Consigne a: Recopiez le listing de la ligne contenant « You are a computer-use agent. The » jusqu'à la fin, en substituant « Command » à « Instruction » et sans rien modifier d'autre. Laissez les images de côté.

Extrait du texte:
Le retour du juif errant

Le dialogue judéo-chrétien est confronté aujourd’hui à deux impératifs de justice inéluctables : combattre un antisémitisme chrétien profondément enraciné et défendre la cause des Palestiniens. Pourquoi peine-t-il à sortir de ce dilemme? Cette impasse tient en partie à l’absence d’appréciation théologique chrétienne adéquate des implications d’Israël comme réalité politique contemporaine et comme notion herméneutique et théologique.

L’histoire du « juif errant » est un mythe répandu au Moyen Âge, concernant un cordonnier juif qui, pour avoir raillé le Christ portant sa croix vers le Calvaire, aurait été maudit et banni de la terre de Judée et condamné à errer dans le monde jusqu’au Second Avènement du Christ. Cette histoire fait partie d’un corpus polémique antijuif, qui raconte d’une génération à l’autre que les juifs ont rejeté le Christ et l’ont fait mourir, et qu’en conséquence ils ont perdu leur légitimité théologique au profit des chrétiens. Pendant des siècles, le mythe du « juif errant » a cristallisé la suspicion politique, morale et religieuse pesant sur les juifs européens. Ce mythe témoignait aussi d’un pouvoir total et permanent exercé par le christianisme sur le judaïsme.

Les polémiques exploitées par une religion contre une autre fournissent des indices importants sur la complexité des relations entre les religions et sur la manière dont le pouvoir s’exerce dans ce domaine. Cet élément particulier de la polémique antijuive est révélateur de deux aspects importants de la relation complexe du christianisme avec le judaïsme, notamment à notre époque.

Premièrement, elle nous rappelle la longue histoire de l’antisémitisme, qui a certes pris une tournure extrêmement tragique dans le contexte européen, mais qui est issu de la séparation ancienne de l’Église et de la Synagogue aussi bien dans l’Église d’Orient que dans l’Église d’Occident. Les propos antijuifs de personnages aussi variés que Jean Chrysostome et Martin Luther illustrent bien cette constante historique, tout comme les diverses interprétations des Écritures. La manière dont les passages de l’Évangile de Jean portant sur « les juifs » ou les échanges entre Jésus et les pharisiens sont lus, interprétés et compris en rapport avec les juifs et le judaïsme montre bien que cet aspect des relations entre juifs et chrétiens ne peut être traité facilement ni rapidement.

Données à traiter:

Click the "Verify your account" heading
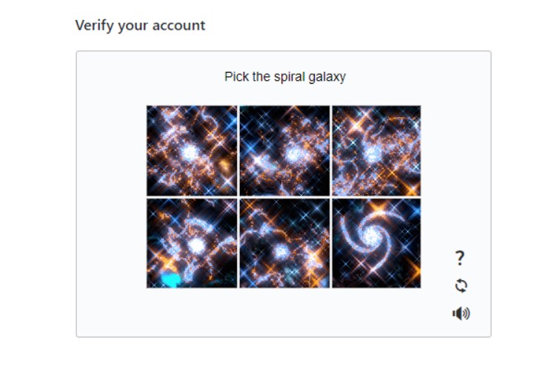Viewport: 551px width, 366px height. click(x=140, y=25)
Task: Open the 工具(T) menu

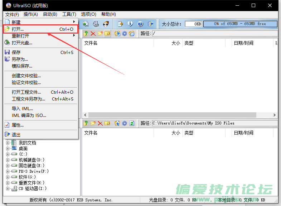Action: click(x=69, y=14)
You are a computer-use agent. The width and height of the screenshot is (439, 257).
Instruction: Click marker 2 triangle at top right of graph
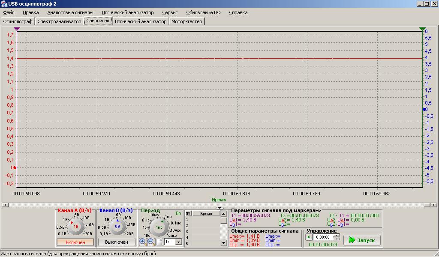[x=422, y=29]
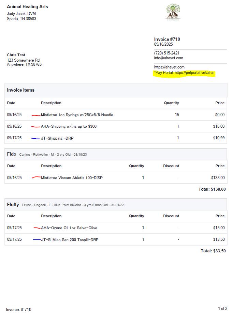Select the AHA-Ozone Oil 1oz Salve-Olive item
Viewport: 232px width, 314px height.
pyautogui.click(x=69, y=228)
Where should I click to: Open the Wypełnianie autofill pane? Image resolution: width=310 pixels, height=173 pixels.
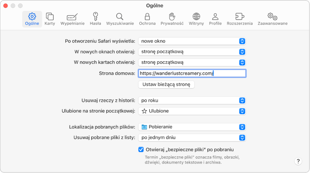pyautogui.click(x=72, y=19)
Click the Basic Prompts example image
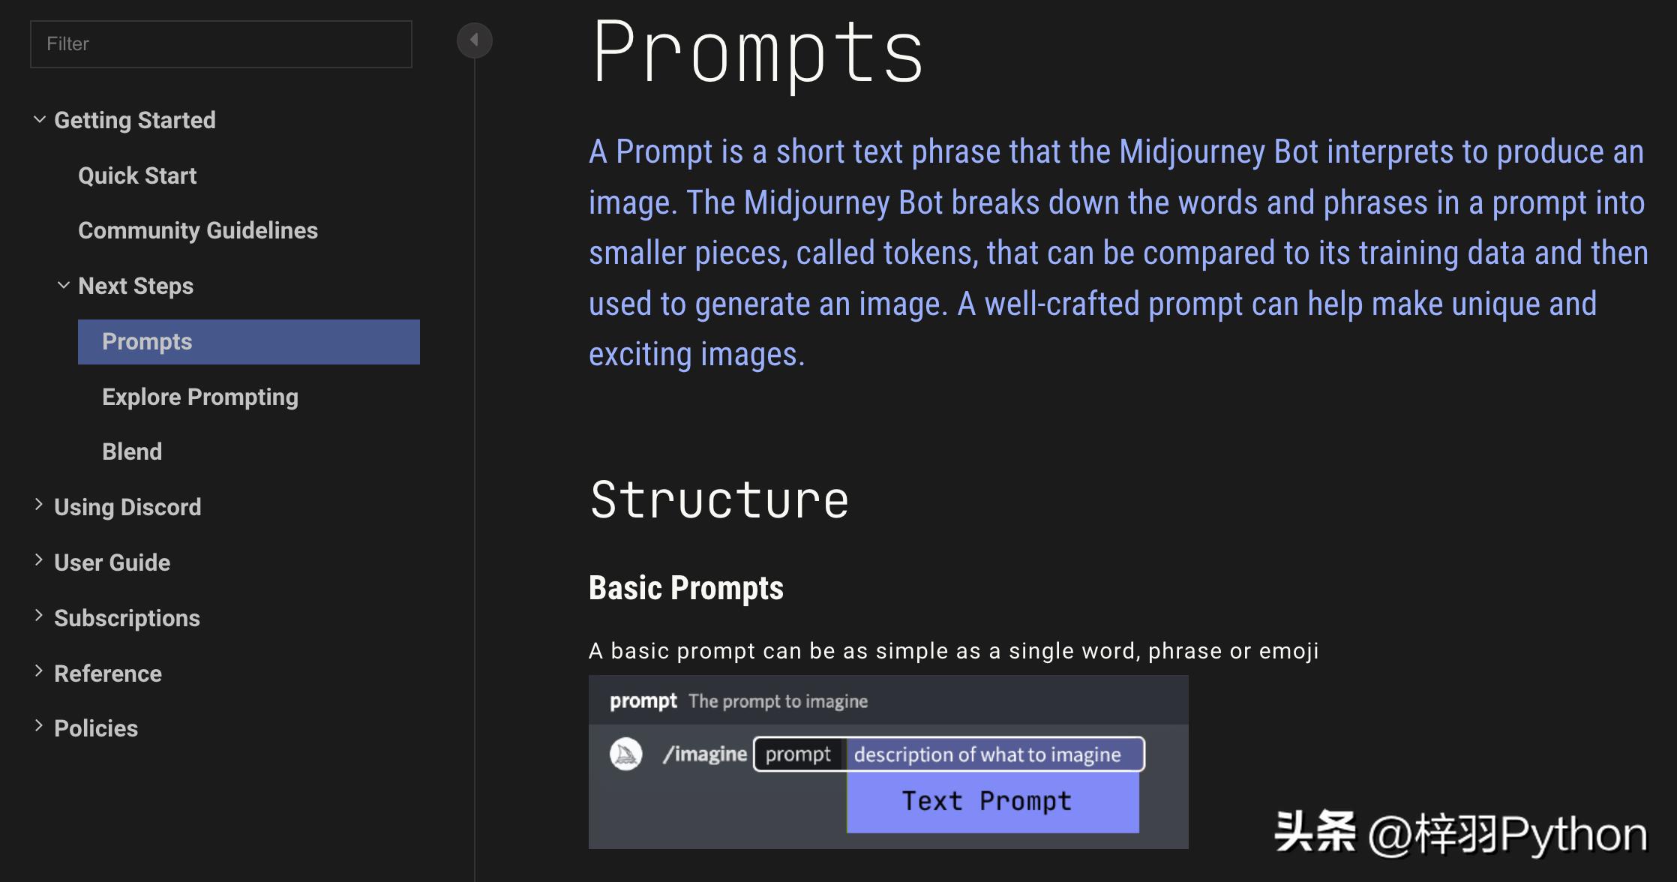 [888, 761]
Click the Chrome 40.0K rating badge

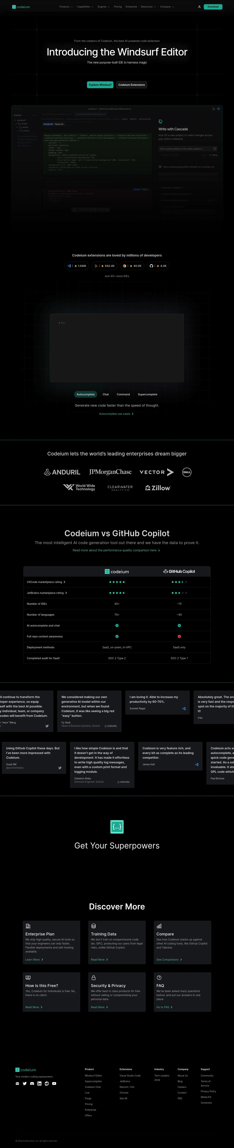point(132,266)
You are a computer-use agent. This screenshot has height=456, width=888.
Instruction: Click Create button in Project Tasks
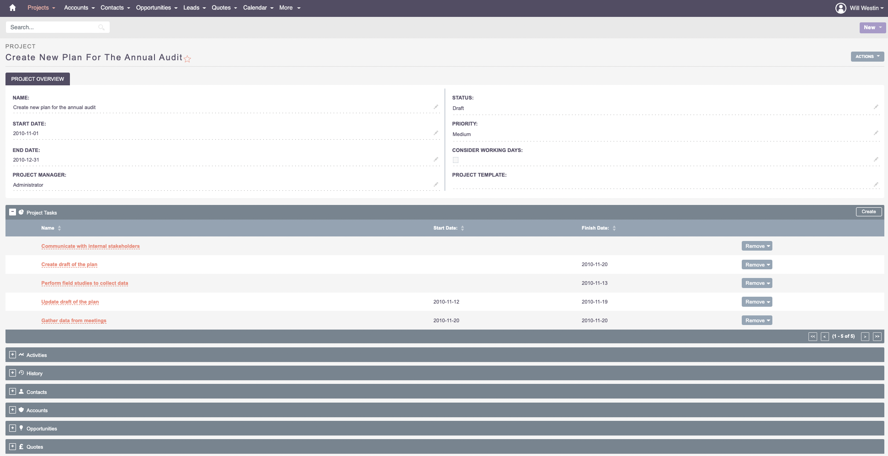(868, 212)
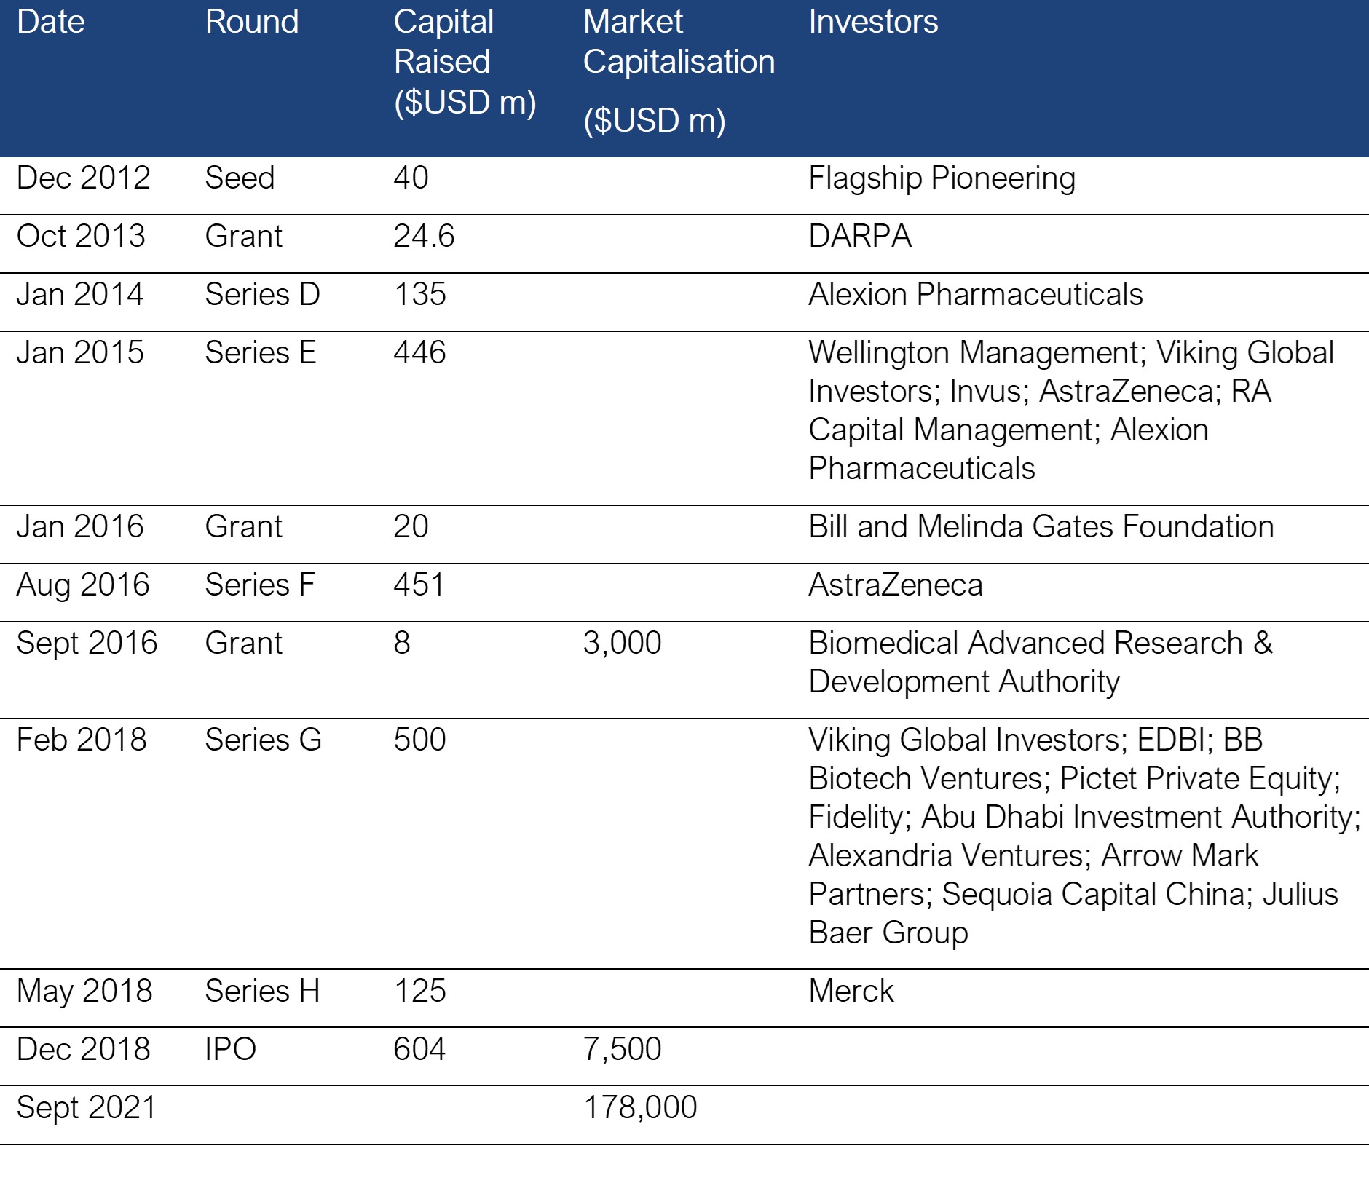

Consigne b: Poursuivez le texte sur le dialogue judéo-chrétien après sa dernière phrase.

Réponse rédigée a:
You are a computer-use agent. The width and height of the screenshot is (439, 257).
Command: Click marker 2 triangle at top right of graph
[x=422, y=29]
Select the AHA-Ozone Oil 1oz Salve-Olive item
Viewport: 232px width, 314px height.
pyautogui.click(x=69, y=228)
Where should I click to: Open the Wypełnianie autofill pane? Image resolution: width=310 pixels, height=173 pixels.
pyautogui.click(x=72, y=19)
Click the Basic Prompts example image
 [888, 761]
Click the Chrome 40.0K rating badge

point(132,266)
You are a computer-use agent. This screenshot has height=456, width=888.
Command: Click Create button in Project Tasks
(868, 212)

Réponse rédigée b:
Le deuxième aspect des relations complexes entre juifs et chrétiens concerne la Terre sainte elle-même. Avant la fin de la Deuxième Guerre mondiale, la « Terre » n’était pas un enjeu important pour les relations entre juifs et chrétiens, malgré la présence juive persistante à Jérusalem et dans les environs à travers les siècles. Cependant, la croissance de cette population vers la fin du 19e siècle et le début du 20e, puis la création de l’État d’Israël en 1948, ont fait de la question de la Terre et de la relation des juifs à cette Terre un enjeu central à nouveau dans les relations entre juifs et chrétiens. Pour évoquer une fois de plus la polémique ancienne, c’était comme si le juif errant était retourné chez lui en défiant totalement des siècles d’antisémitisme chrétien. Comme le disait le rabbin David Hartman, la « renaissance de l’État d’Israël a fait voler en éclats l’affirmation théologique chrétienne du rejet du peuple juif par Dieu dont témoignaient sa souffrance et son errance sans fin »[1].

Nous pouvons donc cerner un double défi que présentait pour la théologie chrétienne la persistance et l’épanouissement du judaïsme. D’une part, les juifs, peuple du Christ, ont pour la plupart rejeté le Christ, mais leur alliance avec Dieu, selon saint Paul, est toujours active : comment comprendre cet apparent paradoxe? Ce sujet a été au cœur des préoccupations du dialogue judéo-chrétien depuis l’Holocauste, dans un effort de retrouver la proximité historique des deux religions. D’autre part, la création de l’État d’Israël présente un défi théologique d’ordre différent, qui a fait l’objet de moins d’attention dans le dialogue entre juifs et chrétiens.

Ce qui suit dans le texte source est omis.